Jewellery and other articles of precious metals


Fineness and markings required for articles of precious metals (gold, silver, platinum and palladium) in Finland are laid down in legislation. As a rule, precious metal items must carry markings that specify the manufacturer and material. This, however, does not apply to very light items: a gold, platinum or palladium article weighing 1 gram or under can be placed on the market without any regulated markings, while the weight limit for silver is 10 grams.


There are still very many countries in the world that do not have legislation or market supervision regarding precious metal articles, which means the purchase of such products abroad always takes place more or less at the buyer's own risk.


Online trade and trade between private persons are governed by the same legislation as other trading. The seller is responsible for ensuring product compliance with Finnish legislation. There is no Finnish legislation governing gemstones or pearls.



Finenesses in Finland

Finenesses and voluntary background shapes approved in Finland.

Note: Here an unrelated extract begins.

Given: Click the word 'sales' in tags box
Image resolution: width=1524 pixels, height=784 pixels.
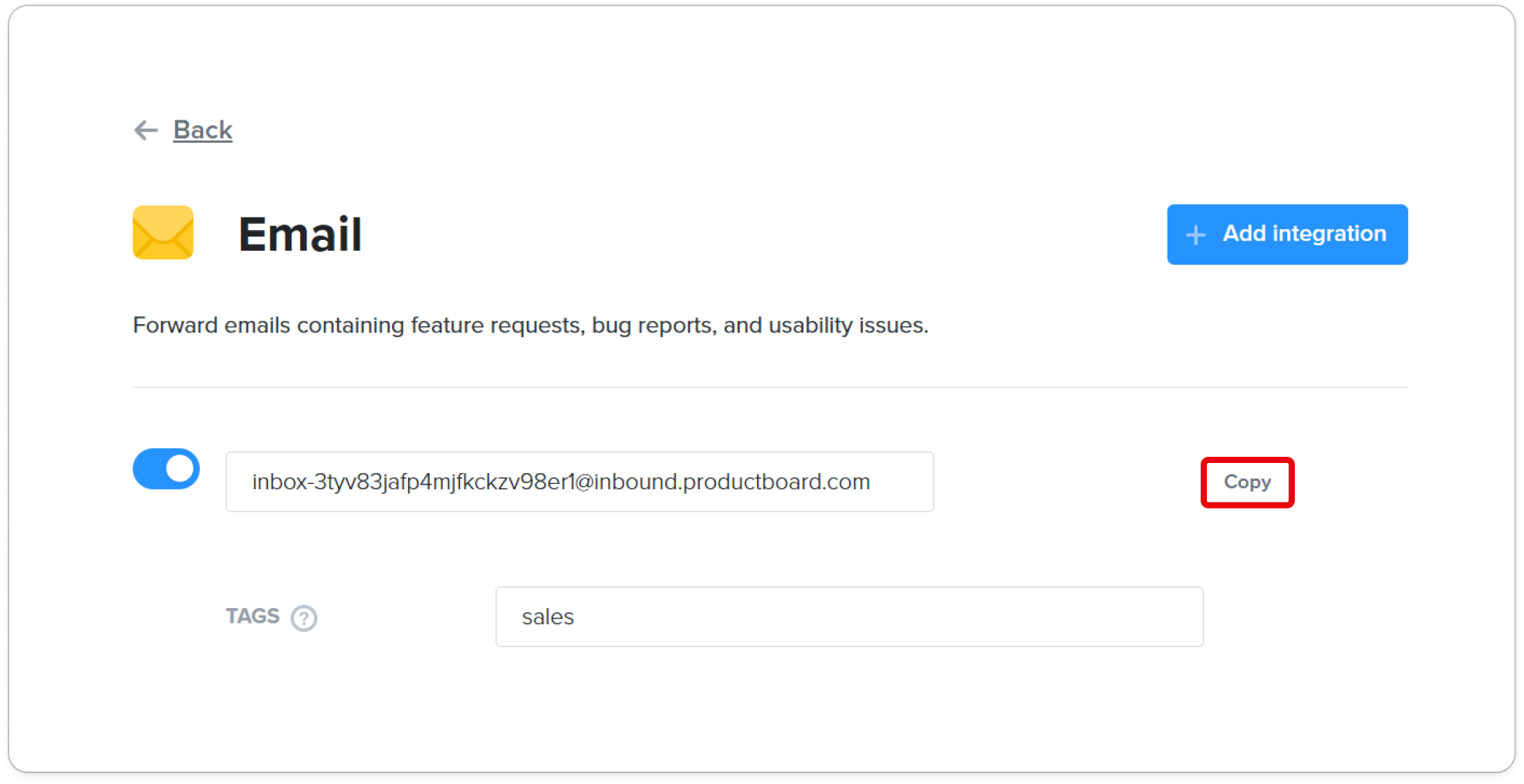Looking at the screenshot, I should tap(547, 617).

The fineness of a precious metal is indicated on the mark in thousandths of mass. For example, 585 means the article contains 58.5% of gold and the remainder consists of different alloys. Read more



Precious metals sold in Finland must carry either a Tukes-registered responsibility mark and a fineness mark or a hallmark and a fineness mark. There may also be other markings.

  • Fineness marks
  • The responsibility mark indicates the importer, manufacturer or retailer of the precious metal article.
  • Examples of responsibility marks:

C        HOT      RURU

KuKa       aari          K:lin


 You can search for information about responsibility marks registered in Finland at the register of responsibility marks maintained by Tukes

  • The hallmark tells you that the article has been inspected and meets the requirements set in precious metals legislation.               

The Finnish hallmark

The Finnish hallmark.


Scrap gold

There are enterprises that buy gold articles to recover and recycle the material. These buyers are only interested in the gold fineness of the item and therefore pay considerably less for a piece of jewellery with a fineness of 375 than one with a fineness of 750.


It is a good idea that you weigh your gold item before selling it so you can assess the buyer's bid as the buyer will make an offer to you on the basis of the gold's fineness and weight. It is also a good idea to compare the prices offered by several different buyers. Read more about weighing instruments


If a piece of jewellery contains precious stones or is, for example, an antique item, you may get a better price by selling it to a retailer or at an auction.



The most common cause of allergic reactions in jewellery is nickel. In precious metal jewellery nickel is used as an alloy in some white gold articles. You should always ask the seller whether a product contains nickel. In non-precious metal jewellery the use of nickel is common. Read more


Allergies can also be caused by metals other than nickel. You can even be allergic to gold, although this is very rare. You should always take good care of keeping your jewellery clean to avoid unnecessary mechanical irritation to your skin.


Skin discolouration

Gold articles can cause skin discolouration. This does not mean their gold fineness is not correct. Discolouration can be caused by many reasons, including the following:

  • When you wear a piece such as chain around your neck, the links may rub against each other, releasing small metal particles that cause skin discolouration.
  • Discolouration may be caused by external environmental factors. In warm maritime climates chlorides released from seawater may strengthen skin's normal chloride effect and stain a piece of jewellery. This effect can also be caused by emissions from a nearby factory, cosmetics or cleaning chemicals.
  • Dark discolourations may appear on a piece of jewellery because of air pollution and sulphur compounds, and these may cause skin discolouration.
  • Dust from cosmetics or powder used on skin may act like sandpaper in dry and dusty environments and release small metal particles from jewellery.
  • Medication can result in changes in the contents of the skin's normal secretion and cause skin discolouration.


Silver clay

There are various kinds of silver and gold clay masses on the market for creating your own jewellery. Because masses are considered as raw material they do not fall within the scope of the Act and Decree on Articles on Precious Metals. But if you manufacture a real product from the mass and bring it into the market, you will be responsible to take care that the product carries all the marks prescribed by law. You should also make sure of the fineness of the product before putting it up for sale. Nevertheless, jewellery made exclusively for own use does not need any markings.